Although the private weeklies have tried to keep abreast of the sign of economic distress, they have since been out-sprinted by commodity price increases and have consequently failed to fully update their audiences on time. Nevertheless, The Financial Gazette revealed that the price of bread was set to rise to between $3,300 and $3,600 per loaf in response to a hike in the price of flour from $2,4 million to $4,1 million a tonne. The paper quoted industry players as having attributed the hike in the price of flour to the shortage of wheat and the depreciation of the Zimbabwean dollar against major currencies. The bakers warned that if the situation persisted, bread would cost more than $4,000 a loaf by December.

But The Herald (7/6) misled its readers by claiming that bread had fallen from $2,900 to between $2,800 and $2,500 a loaf - on the very same day that some retailers started selling a loaf at above $3,000.

Besides the commodity price increases, the media also carried various reports on industrial action by workers, particularly those from parastatals such as Zimpost and TelOne, demanding salary increments. However, the media treated these industrial disturbances in isolation, failing to view them in the context of the macro-economic crisis facing the country.

The government media tried to gloss over the country’s economic ills by narrowly presenting the Homelink facility as the ultimate panacea to Zimbabwe’s foreign currency woes (The Herald, 7/6).
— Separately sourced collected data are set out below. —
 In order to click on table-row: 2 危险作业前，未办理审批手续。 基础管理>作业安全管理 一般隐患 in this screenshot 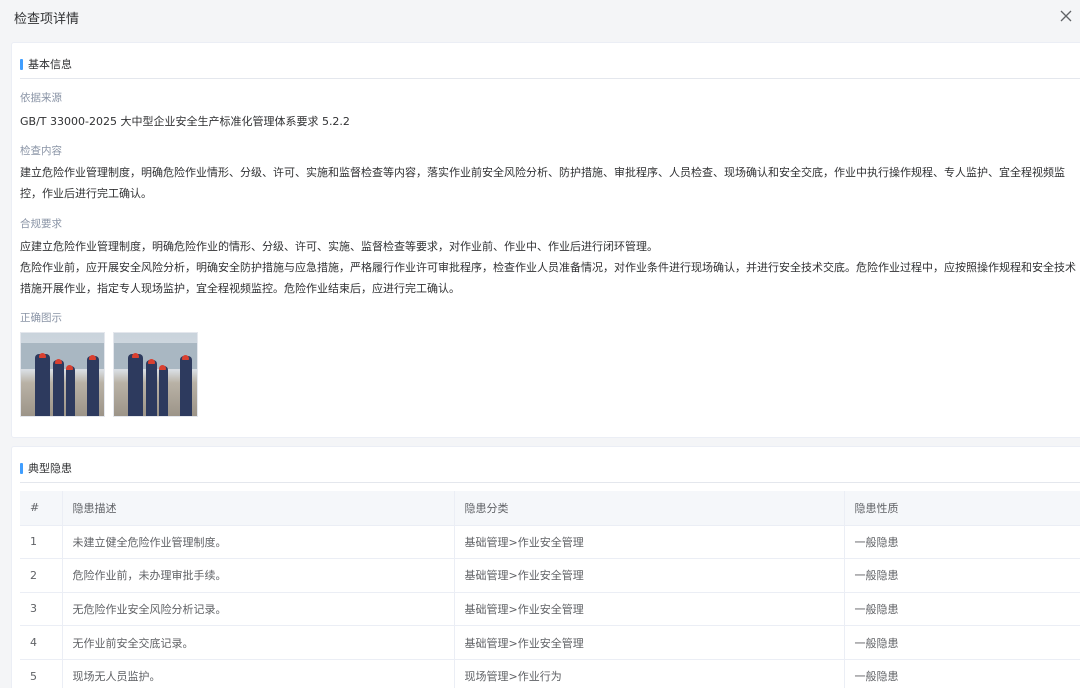, I will do `click(550, 576)`.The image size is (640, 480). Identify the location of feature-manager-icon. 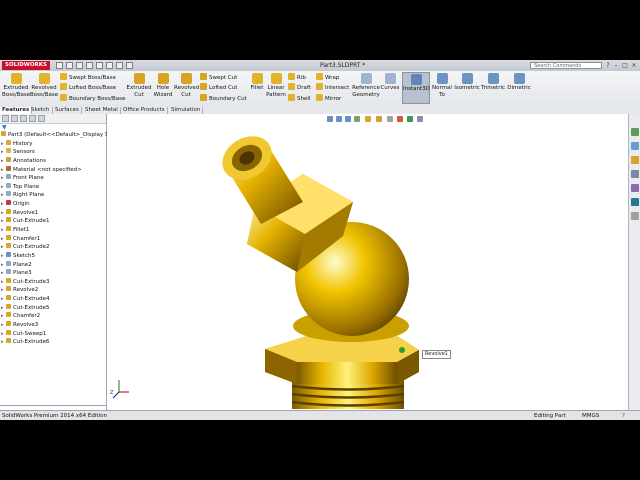
(6, 118).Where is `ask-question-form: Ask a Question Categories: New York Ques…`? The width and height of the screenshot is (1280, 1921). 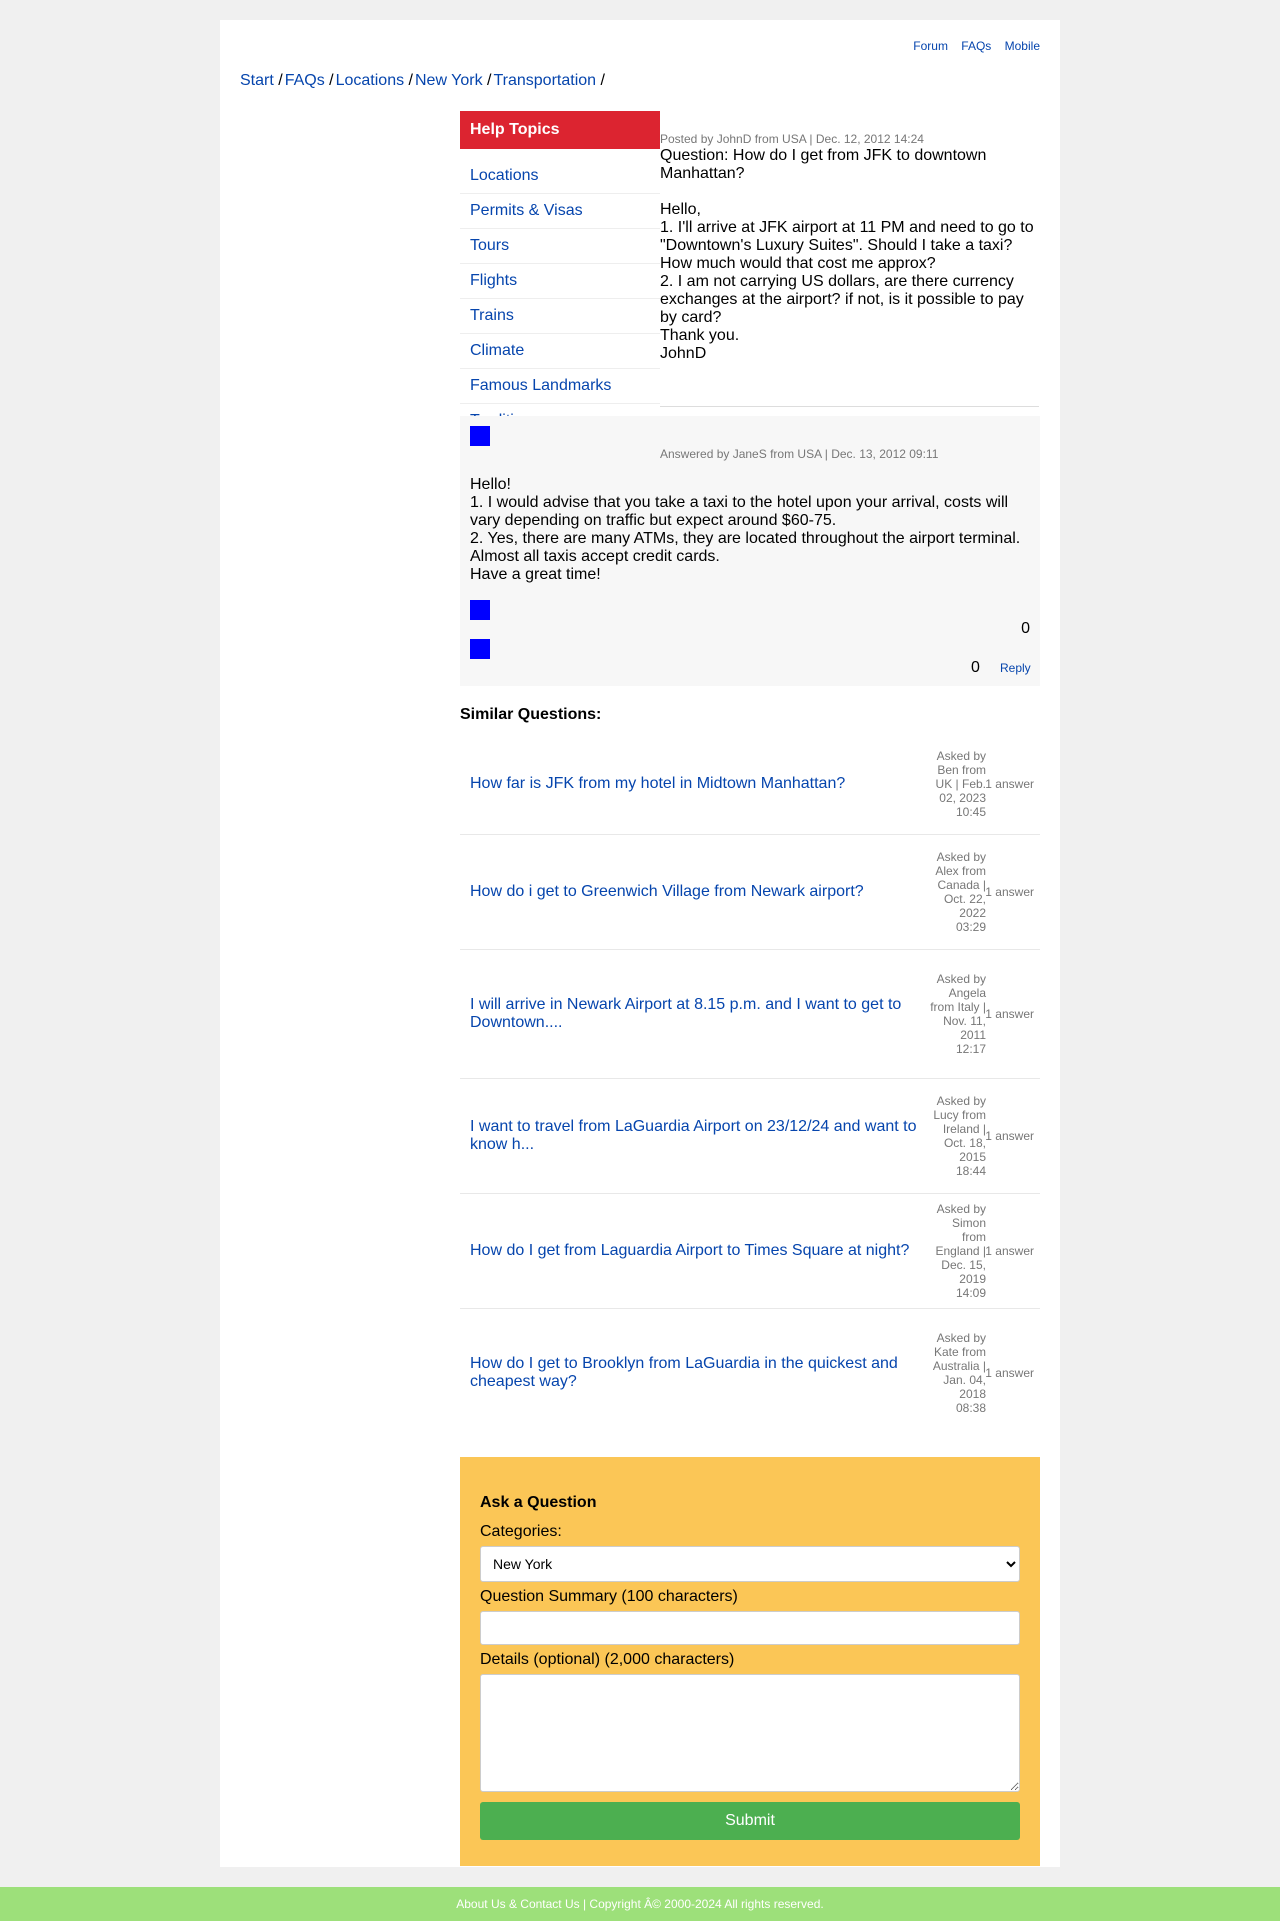
ask-question-form: Ask a Question Categories: New York Ques… is located at coordinates (750, 1662).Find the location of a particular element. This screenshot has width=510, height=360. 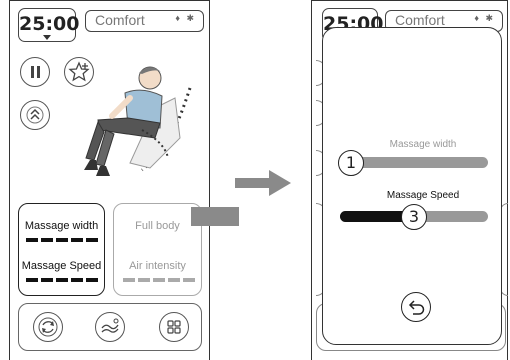

massage-settings-card: Massage width Massage Speed is located at coordinates (62, 250).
ZTV (11/6, 8pm) claimed that Homelink "has received a positive response from inside and outside Zimbabwe". Seven people, including Zimbabweans purportedly living abroad, were quoted praising the system.
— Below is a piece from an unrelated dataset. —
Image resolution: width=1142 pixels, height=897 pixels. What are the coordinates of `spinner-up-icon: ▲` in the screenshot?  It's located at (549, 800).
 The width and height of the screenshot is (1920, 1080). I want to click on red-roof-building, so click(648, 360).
But a report by SW Radio Africa (11/6), actually alleged that "outraged Zimbabweans" in Britain were planning "mass protests" against Gono’s scheduled visit to that country to solicit foreign currency, although it did not cite any Zimbabweans.

The Sunday Mirror did not report on the issue but surprisingly lambasted the MDC for organising the protests, asking: "How does the MDC justify its active opposition to a programme that promotes the national interest and still claim to be seized by the need to promote the same?"

The government media’s simplistic portrayal of the noble nature of Homelink resulted in the distortion of some basic home truths. For example, their coverage of the matter seemed to imply that those living and working abroad had been encouraged to do so as a result of deliberate government policy so they could remit foreign currency, instead of reporting the fact that they had been driven away by a harsh economic and political environment.

Thus Power FM (12/6, 6am) quoted RBZ official Herbert Nkala saying the Homelink facility was being launched "in recognition of the importance of Zimbabwe’s exported human capital to national development". The radio station noted that while between US$20-30m was currently being realised by the country through the facility, "conservative estimates say that US$100m a month can be generated from people living abroad… surpassing conventional commodities such as tobacco"

However, Studio 7 (11/6) was more inquisitive, taking to task one of the RBZ’s advisory board members, Eric Bloch, to explain the apparent rationale behind government’s contradictory policy of begging for foreign currency from the same people it was denying the right to vote and help shape policy at home.